The Philippines Moves To Legalize Cryptocurrencies as Securities
The Philippines Securities and Exchange Commission (PhSEC) and the Bangko Sentral ng Pilipinas (BSP) have been conducting conversations which may lead to the legalization of cryptocurrencies. Following similar moves towards legislation and regulation in the US, Malaysia, Hong Kong, and Thailand, the Philippines is now seeking to declare cryptocurrencies as securities and put them under the supervision of the PhSEC. All Initial Coin Offerings (ICOs) will be legally required to register with the PhSEC prior to operation.
In January 2017, the BSP issued Circular No. 944 which stated its position on cryptocurrencies:
“The Bangko Sentral does not intend to endorse any VC, such as bitcoin, as a currency since it is neither issued or guaranteed by a central bank nor backed by any commodity. Rather, the BSP aims to regulate VCs when used for delivery of financial services, particularly, for payments and remittances, which have material impact on anti-money laundering (AML) and combating the financing of terrorism (CFT), consumer protection and financial stability.”
The chief of the BSP, Nestor Espenilla Jr., made it clear during August 2017 that they were going to take a more aggressive stance toward requiring cryptocurrency exchanges to register with the BSP. This, he said, was due to the rapid increase of bitcoin/peso and peso/bitcoin exchanges in the Philippines. According to Espenilla, in August 2017, bitcoin exchanges in the Philippines were seeing six million pesos monthly volume as opposed to two million pesos monthly volume the previous year.
In November 2017, the BSP granted an Electronic Money Issuer (EMI) license to Coins.ph, a major Philippines bitcoin exchange.
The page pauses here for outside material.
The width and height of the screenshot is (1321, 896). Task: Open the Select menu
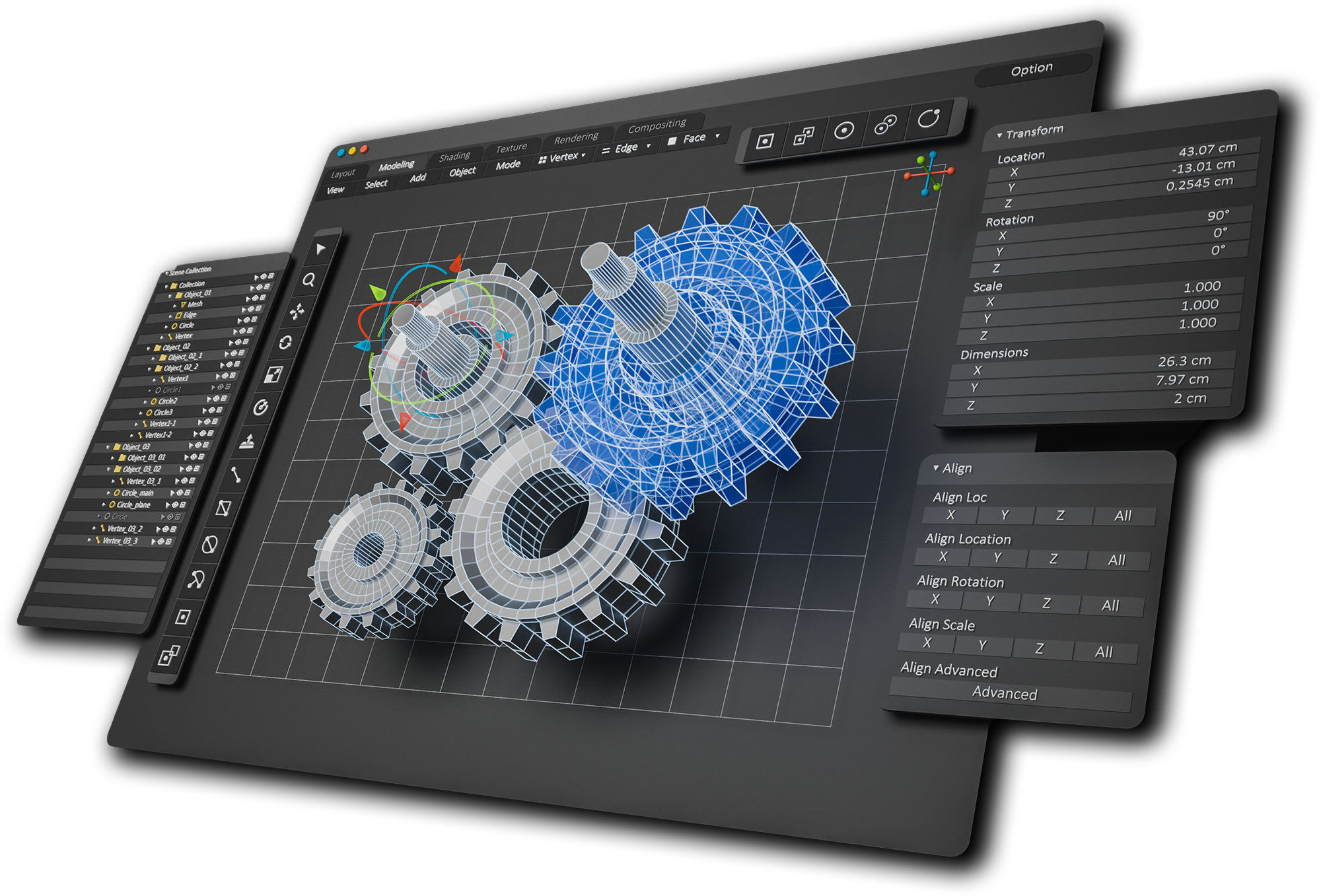pos(376,184)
Other EMI license holders include 28 Philippine banks, two non-bank financial institutions (NBFIs), and a few others including Alipay Philippines, Inc., PayMaya Philippines, Inc, and G-XChange, a subsidiary of Globe Telecom Inc. The license will clear the path for the bitcoin exchange to expand its services within the financial realm.
Shortly after the conclusion of the 2017 ASEAN Summit, held in Manila, Philippines, which promised a new effort of collaboration between Southeast Asian leaders for business growth, resolving territorial disputes, and aligning goals for progressive and innovative advancement, an announcement on November 21 by Emilio Aquino, the PhSEC Commissioner, stated:
“The direction is for us to consider this so-called virtual currencies offerings as possible securities in which case we will apply the Securities Regulation Code.”
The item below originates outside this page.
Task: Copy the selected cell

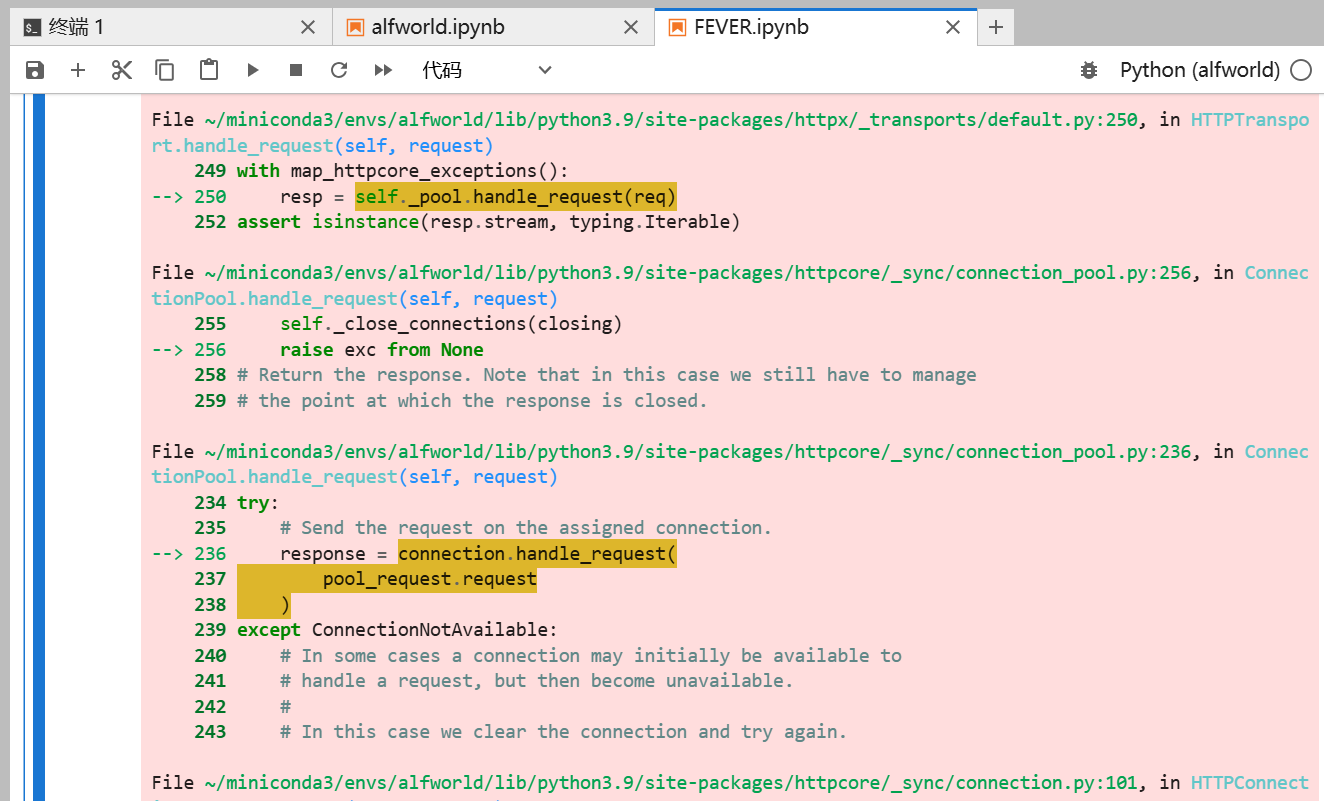Action: pos(164,70)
There are currently two cryptocurrency exchanges registered as virtual currency dealers with the BSP and several more are presently being reviewed for registration at the time of writing. Six other companies dealing in virtual currency are registered as remittance issuers and limited to money services to address remittances from OFWs (overseas Filipino workers). Espenilla explained that the BSP wants to take an open minded approach toward fintech and is crafting regulation to ensure that BSP policies provide plenty of room for innovation.
Of course, the legalization and regulation of ICOs and cryptocurrencies by the BSP and the PhSEC will also provide new avenues of revenue for the government from registration fees, annual fees, and whatever other fees may be implemented, and this is probably the biggest motivation behind regulation, not only in the Philippines, but in every country that seeks to regulate cryptocurrencies. Regulation, although a controversial issue with many users standing for and also against it, can provide a useful service by filtering out the obvious scams and less reputable projects that lack real substance but seek to solicit funding through ICOs.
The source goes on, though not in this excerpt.